Ik wed dat er kinderen mee vervoerd zijn.’
‘En dat ze ergens rondlopen,’ vulde
Dominique aan. ‘Mooi werk, Dien. We vangen ze op als ze terugkomen
en smeren ze prachtige, avontuurlijke tochten aan op onze
kindvriendelijke dieren.’
Ze reed de Saviem tot bij de bussen en zag
dat ze aan de rand van de bebouwing waren. Achter de rij toerbussen
lag een gebied dat eruitzag of er nog nooit een mens had
gelopen.
‘Prachtig,’ zei ze. ‘Nog woest terrein ook.
Ideaal voor de pony’s.’ Ze zette de motor af en keek naar Philippe.
‘Waar ga jij werken?’
De zanger wees achter zich. ‘Aan de andere
kant van de rotonde is het dorp dat Eurovillage heet,’ zei hij.
‘Daar ga ik naar toe, dus als je me zoekt...’
Hij pakte zijn orgel, schoof zijn pet recht
en ging neuriënd op weg.
Dominique keek hem na.
‘Vreemde vent,’ zei ze. ‘Heel vreemde
vent.’
‘Vreemder dan jij denkt,’ gaf Dinand toe.
Als we tijd hebben vertel ik je er wel over. Nu moeten we de pony’s
klaarmaken, want als de kinderen komen moeten we aan de
slag.’
Ze lieten de klep van de Saviem neer en
loodsten de pony’s naar buiten. Dinand sleepte de zadels aan en
Dominique zette de dieren op een rij.
Terwijl ze bezig waren zag ze dat een man
van een van de bussen naar haar toe liep.

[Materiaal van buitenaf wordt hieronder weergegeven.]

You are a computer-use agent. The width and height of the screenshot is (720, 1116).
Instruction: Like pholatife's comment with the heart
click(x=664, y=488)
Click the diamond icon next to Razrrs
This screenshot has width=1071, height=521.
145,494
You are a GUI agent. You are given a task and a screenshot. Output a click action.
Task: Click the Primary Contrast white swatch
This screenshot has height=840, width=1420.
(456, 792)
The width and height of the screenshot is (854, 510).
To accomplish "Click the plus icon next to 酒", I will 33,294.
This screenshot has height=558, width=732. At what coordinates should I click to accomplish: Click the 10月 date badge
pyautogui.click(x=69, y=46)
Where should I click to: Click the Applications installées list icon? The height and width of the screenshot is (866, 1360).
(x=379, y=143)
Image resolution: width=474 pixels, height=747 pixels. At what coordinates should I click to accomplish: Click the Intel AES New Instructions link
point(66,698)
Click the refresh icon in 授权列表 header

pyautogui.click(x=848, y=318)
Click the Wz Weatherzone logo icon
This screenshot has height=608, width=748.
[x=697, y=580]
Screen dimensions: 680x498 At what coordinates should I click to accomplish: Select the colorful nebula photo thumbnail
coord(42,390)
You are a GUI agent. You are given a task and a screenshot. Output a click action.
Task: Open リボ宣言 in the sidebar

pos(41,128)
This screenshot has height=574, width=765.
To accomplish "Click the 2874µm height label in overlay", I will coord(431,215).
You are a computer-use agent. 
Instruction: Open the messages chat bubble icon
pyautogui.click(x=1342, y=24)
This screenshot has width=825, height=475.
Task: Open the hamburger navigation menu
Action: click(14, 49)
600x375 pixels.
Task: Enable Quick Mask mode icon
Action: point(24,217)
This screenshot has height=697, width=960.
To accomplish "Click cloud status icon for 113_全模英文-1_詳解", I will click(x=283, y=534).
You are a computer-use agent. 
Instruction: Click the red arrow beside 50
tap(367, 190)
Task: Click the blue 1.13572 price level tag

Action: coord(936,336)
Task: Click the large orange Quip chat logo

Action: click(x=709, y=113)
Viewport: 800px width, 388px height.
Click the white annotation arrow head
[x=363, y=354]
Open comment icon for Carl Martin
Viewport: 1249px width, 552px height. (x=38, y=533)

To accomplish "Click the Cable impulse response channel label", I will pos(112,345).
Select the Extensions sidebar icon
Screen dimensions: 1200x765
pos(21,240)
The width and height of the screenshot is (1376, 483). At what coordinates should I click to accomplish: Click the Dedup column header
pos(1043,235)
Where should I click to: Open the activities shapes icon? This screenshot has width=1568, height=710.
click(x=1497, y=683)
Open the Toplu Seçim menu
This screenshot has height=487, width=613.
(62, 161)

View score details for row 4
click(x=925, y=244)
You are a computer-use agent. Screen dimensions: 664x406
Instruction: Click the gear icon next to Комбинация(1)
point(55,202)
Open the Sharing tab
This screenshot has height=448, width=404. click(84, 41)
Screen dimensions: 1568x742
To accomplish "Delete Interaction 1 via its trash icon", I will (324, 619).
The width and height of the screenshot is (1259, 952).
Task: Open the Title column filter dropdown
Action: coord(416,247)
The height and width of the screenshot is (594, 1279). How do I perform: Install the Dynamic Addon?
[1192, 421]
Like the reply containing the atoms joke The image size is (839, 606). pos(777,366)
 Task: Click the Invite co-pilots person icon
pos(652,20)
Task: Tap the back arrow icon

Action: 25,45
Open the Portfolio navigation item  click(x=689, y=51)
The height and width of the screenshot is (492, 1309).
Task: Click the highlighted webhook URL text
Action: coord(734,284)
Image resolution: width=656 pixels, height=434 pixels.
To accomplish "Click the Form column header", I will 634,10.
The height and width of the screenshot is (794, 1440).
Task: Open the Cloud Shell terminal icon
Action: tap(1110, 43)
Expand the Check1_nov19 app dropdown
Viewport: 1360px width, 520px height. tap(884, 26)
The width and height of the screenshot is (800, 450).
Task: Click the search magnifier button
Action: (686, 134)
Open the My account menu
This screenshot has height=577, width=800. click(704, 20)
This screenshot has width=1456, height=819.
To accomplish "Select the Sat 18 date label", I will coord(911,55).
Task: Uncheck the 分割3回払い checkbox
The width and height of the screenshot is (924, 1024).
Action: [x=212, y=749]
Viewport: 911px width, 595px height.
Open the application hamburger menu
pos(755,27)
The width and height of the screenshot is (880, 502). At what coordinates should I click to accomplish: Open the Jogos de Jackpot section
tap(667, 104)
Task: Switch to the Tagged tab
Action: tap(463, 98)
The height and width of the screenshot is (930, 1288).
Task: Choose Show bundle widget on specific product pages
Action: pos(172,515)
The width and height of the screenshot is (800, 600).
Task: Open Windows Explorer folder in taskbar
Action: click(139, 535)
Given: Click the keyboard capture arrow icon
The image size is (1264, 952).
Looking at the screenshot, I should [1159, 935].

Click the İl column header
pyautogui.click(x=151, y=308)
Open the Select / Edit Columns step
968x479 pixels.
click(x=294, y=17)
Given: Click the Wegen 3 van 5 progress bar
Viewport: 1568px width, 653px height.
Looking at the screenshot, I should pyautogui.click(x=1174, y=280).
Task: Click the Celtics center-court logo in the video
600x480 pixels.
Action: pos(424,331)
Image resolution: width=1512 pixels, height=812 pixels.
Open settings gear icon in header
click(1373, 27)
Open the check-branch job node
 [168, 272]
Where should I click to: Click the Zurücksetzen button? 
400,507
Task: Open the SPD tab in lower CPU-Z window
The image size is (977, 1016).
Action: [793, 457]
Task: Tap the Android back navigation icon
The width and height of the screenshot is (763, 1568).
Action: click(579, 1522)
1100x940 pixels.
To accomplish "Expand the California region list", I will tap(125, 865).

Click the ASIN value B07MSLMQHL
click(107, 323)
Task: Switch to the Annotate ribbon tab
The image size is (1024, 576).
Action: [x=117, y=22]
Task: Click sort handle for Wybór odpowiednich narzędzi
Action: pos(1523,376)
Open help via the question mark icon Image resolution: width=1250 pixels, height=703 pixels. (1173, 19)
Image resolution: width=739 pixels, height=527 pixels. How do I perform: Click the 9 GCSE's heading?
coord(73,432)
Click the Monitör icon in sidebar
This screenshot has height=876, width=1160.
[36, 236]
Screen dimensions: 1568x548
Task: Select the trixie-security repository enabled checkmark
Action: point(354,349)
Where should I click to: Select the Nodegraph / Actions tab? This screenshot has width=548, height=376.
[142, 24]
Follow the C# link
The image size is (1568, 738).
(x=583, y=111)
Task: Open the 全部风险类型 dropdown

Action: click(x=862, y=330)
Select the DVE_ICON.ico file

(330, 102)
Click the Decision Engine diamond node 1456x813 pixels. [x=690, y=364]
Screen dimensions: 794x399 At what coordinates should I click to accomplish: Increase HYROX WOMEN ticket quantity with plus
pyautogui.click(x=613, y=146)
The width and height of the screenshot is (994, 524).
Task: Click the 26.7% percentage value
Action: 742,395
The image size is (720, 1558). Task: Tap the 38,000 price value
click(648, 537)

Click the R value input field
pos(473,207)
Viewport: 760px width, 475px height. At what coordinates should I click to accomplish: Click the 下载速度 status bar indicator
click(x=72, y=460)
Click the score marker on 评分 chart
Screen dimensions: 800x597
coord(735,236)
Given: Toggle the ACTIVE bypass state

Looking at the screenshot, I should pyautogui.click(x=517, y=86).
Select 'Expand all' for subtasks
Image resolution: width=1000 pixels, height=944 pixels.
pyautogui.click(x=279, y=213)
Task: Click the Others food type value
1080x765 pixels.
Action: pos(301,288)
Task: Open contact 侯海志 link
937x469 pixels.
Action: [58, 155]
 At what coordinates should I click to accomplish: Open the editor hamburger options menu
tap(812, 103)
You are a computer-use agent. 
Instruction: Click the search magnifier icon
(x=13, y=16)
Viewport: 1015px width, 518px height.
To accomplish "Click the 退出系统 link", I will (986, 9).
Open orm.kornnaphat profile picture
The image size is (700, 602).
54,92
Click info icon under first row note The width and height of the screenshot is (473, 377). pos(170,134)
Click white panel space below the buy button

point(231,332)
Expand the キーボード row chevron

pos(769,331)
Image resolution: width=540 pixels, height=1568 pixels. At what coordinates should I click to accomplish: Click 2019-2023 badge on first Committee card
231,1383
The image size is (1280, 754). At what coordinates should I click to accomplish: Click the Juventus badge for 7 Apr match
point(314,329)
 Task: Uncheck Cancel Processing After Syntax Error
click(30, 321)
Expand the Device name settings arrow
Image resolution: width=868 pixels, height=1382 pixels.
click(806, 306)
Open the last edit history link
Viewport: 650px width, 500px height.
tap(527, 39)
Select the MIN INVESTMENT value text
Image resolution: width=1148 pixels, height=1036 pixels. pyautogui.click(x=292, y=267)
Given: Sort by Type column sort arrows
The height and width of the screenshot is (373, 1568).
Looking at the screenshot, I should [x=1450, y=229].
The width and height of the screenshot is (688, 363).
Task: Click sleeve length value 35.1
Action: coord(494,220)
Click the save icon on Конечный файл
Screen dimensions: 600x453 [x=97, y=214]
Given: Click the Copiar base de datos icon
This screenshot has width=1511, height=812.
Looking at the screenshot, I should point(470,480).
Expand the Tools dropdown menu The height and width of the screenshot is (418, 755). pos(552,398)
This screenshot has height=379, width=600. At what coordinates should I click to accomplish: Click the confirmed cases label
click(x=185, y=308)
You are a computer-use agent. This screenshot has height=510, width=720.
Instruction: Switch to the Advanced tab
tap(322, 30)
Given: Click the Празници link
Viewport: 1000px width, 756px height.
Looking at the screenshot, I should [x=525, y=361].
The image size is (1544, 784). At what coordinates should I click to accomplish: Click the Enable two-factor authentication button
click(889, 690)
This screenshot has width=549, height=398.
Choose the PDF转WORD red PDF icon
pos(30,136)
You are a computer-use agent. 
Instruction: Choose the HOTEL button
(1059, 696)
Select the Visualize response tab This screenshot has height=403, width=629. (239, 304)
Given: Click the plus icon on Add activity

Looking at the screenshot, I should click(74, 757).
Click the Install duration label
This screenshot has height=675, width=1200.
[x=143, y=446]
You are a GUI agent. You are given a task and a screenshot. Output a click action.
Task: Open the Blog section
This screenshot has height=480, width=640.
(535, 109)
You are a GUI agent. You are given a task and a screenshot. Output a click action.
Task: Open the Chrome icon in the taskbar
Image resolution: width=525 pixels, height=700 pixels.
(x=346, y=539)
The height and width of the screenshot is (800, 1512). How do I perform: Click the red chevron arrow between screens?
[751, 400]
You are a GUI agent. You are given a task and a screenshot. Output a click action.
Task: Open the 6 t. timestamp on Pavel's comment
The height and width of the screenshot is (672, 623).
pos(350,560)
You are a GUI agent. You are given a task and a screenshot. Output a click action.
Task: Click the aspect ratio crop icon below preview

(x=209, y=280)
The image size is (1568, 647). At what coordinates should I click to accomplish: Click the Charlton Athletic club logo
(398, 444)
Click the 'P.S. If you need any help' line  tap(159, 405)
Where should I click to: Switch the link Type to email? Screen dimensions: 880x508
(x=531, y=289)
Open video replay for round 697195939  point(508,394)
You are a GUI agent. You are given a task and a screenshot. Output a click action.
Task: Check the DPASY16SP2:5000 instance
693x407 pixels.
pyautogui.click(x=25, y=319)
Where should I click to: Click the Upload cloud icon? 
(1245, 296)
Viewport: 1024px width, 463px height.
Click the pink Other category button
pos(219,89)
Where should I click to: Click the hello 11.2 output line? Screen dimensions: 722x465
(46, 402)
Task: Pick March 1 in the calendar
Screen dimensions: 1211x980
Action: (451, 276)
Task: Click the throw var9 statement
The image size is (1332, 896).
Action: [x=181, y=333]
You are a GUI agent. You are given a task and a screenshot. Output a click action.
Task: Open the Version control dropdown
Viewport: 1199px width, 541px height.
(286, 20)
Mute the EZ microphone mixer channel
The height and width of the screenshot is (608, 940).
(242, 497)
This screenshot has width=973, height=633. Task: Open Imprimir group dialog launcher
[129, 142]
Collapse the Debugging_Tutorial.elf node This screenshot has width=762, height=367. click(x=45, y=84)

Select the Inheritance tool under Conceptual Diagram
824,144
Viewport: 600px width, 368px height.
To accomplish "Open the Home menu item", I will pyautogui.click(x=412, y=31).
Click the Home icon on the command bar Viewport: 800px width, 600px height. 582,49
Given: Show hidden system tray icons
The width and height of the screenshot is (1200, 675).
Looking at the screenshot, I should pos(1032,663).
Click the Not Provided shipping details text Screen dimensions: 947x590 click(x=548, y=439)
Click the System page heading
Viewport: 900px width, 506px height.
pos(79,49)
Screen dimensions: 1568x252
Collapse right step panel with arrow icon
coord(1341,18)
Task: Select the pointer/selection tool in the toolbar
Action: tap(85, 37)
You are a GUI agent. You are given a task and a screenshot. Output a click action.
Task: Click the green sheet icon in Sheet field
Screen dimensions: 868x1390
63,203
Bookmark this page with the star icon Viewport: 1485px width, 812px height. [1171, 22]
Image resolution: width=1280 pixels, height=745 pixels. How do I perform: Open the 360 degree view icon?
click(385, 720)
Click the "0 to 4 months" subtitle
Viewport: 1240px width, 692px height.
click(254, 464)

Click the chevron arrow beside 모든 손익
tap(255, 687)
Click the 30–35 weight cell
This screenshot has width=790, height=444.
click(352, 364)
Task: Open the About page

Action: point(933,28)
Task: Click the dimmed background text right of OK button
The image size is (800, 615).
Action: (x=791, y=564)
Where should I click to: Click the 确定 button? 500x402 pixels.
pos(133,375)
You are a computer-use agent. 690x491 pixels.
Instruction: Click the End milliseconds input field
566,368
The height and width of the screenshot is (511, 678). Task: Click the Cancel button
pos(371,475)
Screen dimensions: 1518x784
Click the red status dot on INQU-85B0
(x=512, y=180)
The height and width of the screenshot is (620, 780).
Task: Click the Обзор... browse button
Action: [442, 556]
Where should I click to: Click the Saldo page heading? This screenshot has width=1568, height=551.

‘Ga je rijden?’ vroeg hij.
‘We laten rijden,’ zei Dominique. Ze wees
naar de bussen. ‘Daar zaten toch kinderen in, hoop
ik.’
De man knikte. ‘Reken maar. Tientallen. Ik
ben al dagen met ze onderweg. Gisteren Tarasconne. Vandaag Cap
d’Agde. Morgen Marseille. Een week lang.’
‘Hoeveel zijn het er?’
‘Tweehonderd. Vier bussen. Een soort
schoolreisje.’ De man keek zuur, alsof hij een hekel had aan zijn
passagiers.
Dominique zag het. ‘Je ziet er niet uit of
je blij met ze
bent.’
De chauffeur knikte. ‘Reken maar van niet.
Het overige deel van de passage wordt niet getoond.